Many social change projects focus around fundraising platforms that tap into existing digital behaviors:

  • 50/50 is a 50-day creative collaboration fundraising campaign encouraging creative projects that generate awareness and raise money for the famine in East Africa. 100% of the donation goes directly to UNICEF
  • Thanksforteaching.us is a 30 day campaign, hosted by tbd, dedicated to thanking teachers all over the world by sharing the actions, dreams and passions they inspired. This campaign aims to bring the spotlight back on the teachers that make our classrooms thrive in a time when funding for schools is being cut. 

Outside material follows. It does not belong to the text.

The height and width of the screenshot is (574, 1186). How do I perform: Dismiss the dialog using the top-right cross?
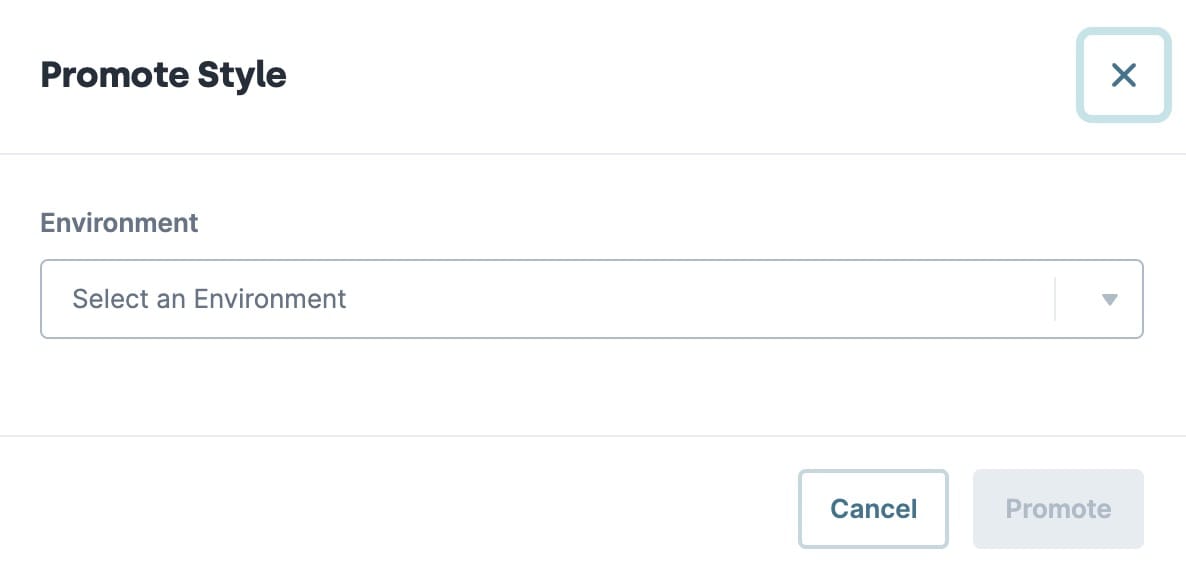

  • Africa Needs You is trying to raise money to combat the famine in East Africa through leveraging the cultural phenomenon of paid celebrity tweets and turning it upside down. It is asking people to challenge celebrities via twitter to donating a tweet – the equivalent of $10,000.
  • Charity Swear Box looks for swear words on twitter. When a person enters his or her twitter name in the search box on the Charity Swear Box homepage, it checks all his or her past tweets for any sign of a swear word. These are added up to a suggested amount to donate to a favorite charity such as Unicef, WWF (World Wildlife Fund), and Feed the Children. 
Digital technologies are simplifying and enhancing the communication required to get social change moving. For example, in the past year, the Social Change Impact report stated:
  • 110 million Americans expressed an opinion on an issue by posting a comment on a blog or Web site.
  • 93.8 million Americans joined or created a group on a social networking site devoted to a cause.
  • 82.1 million Americans texted to make donations, voted, organized a demonstration, etc. related to a specific cause or issue.
Digital technology is allowing people to get involved in social change issues faster and more frequently than ever before. And, digital technology as a conduit for social change is cross-generational. As noted in the Walden study: eight in 10 American adults, from Gen Y to through the Silent Generation agree that thanks to digital technology, people are getting involved in positive social change issues faster and more frequently than ever before. This belief is strongest among the Baby Boomers.

A number of brands are leveraging this momentum to align with specific social change campaigns:
  • Levi’s WaterTank game was a Facebook game that inspired consumers to participate in online water-saving challenges. Each challenge completed “unlocked” water from the Levi’s WaterTank and ultimately supported Water.org’s life-saving clean water projects worldwide. This game has evolved into Levi’s Go Forth Platform.
  • Aviva USA’s Status for Youth made the brand's new Facebook page a catalyst for good. "Status For Youth" asked people to donate a status update to a youth-related charity. In lending their voice, people also influenced the amount of grant money given to each charity.
  • Pepsi Refresh is funding programs across a number of disciplines that “refresh” the world through local communities. Projects are focused around education, communities, art and music.
  • Chase Community Giving’s American Giving Awards is Chase’s first-ever celebrity tribute to community heroes, offering 5 charities a chance to share $2MM in grants so they can continue their work helping others.
  • Starbucks’s Create Jobs for USA is a partnership with Opportunity Finance Network to create and sustain jobs through providing capital grants to select Community Development Financial Institutions. Additionally, this platform wants to build a community of interested people via Facebook and Twitter to express opinions and ideas about to improve and take action in local communities.
As the world becomes increasingly more interconnected, it will become more important for brands to think about ways to incorporate social change platforms into their brand promise.